What you will do: Could you give the records again, from the line containing "Click the red question mark in the title" through the line containing "360). (351, 295)", changing "closing parenthesis" to "right parenthesis", keeping everything else the same and leaving the pictures out?

--- Information given ---

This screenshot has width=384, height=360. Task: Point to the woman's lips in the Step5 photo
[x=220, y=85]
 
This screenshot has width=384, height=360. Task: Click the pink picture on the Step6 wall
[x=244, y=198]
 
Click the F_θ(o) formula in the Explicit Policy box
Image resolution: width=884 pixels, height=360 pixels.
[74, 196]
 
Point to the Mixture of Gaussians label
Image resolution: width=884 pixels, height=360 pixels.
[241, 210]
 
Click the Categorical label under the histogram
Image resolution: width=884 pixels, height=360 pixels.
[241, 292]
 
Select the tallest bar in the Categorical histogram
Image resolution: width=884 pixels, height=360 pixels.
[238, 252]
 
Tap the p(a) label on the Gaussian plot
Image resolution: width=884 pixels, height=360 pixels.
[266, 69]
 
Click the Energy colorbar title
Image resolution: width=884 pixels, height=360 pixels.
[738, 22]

---
--- Information given ---

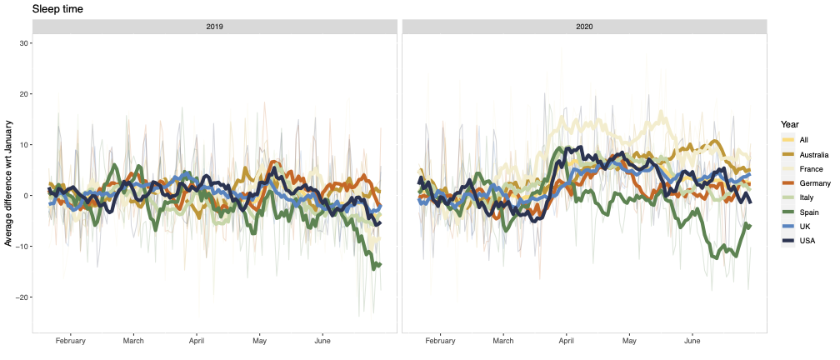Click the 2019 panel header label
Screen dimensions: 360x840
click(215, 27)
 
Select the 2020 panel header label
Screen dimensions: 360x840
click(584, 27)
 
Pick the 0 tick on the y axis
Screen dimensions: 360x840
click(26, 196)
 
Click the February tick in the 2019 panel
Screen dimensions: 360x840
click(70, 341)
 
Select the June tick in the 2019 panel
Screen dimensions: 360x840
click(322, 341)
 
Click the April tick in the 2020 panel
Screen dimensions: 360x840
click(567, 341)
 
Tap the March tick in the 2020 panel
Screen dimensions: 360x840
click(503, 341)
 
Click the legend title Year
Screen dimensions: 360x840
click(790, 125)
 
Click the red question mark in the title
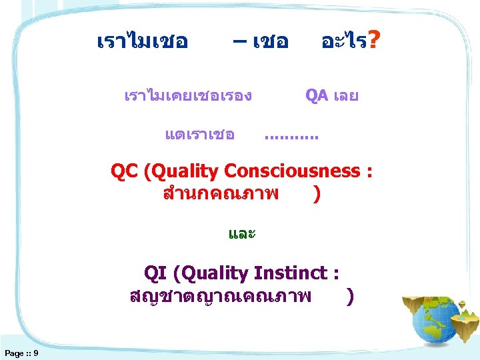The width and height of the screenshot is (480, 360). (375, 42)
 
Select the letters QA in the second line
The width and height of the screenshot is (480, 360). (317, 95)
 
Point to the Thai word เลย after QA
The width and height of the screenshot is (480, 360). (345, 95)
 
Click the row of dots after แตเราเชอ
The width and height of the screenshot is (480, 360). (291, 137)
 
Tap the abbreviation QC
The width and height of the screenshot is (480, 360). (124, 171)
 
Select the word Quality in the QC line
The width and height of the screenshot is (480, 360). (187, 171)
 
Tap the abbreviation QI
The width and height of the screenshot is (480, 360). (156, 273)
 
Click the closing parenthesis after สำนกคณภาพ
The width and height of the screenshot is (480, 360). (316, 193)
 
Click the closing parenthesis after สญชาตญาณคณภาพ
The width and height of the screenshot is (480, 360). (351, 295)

---

Task answer:
Click the red question mark in the title
The width and height of the screenshot is (480, 360). (375, 42)
 
Select the letters QA in the second line
The width and height of the screenshot is (480, 360). (317, 95)
 
Point to the Thai word เลย after QA
The width and height of the screenshot is (480, 360). (345, 95)
 
Click the row of dots after แตเราเชอ
The width and height of the screenshot is (480, 360). (291, 137)
 
Tap the abbreviation QC
The width and height of the screenshot is (480, 360). (124, 171)
 
Select the word Quality in the QC line
The width and height of the screenshot is (480, 360). (187, 171)
 
Tap the abbreviation QI
The width and height of the screenshot is (480, 360). (156, 273)
 
Click the right parenthesis after สำนกคณภาพ
The width and height of the screenshot is (480, 360). (316, 193)
 
Click the right parenthesis after สญชาตญาณคณภาพ
The width and height of the screenshot is (480, 360). (351, 295)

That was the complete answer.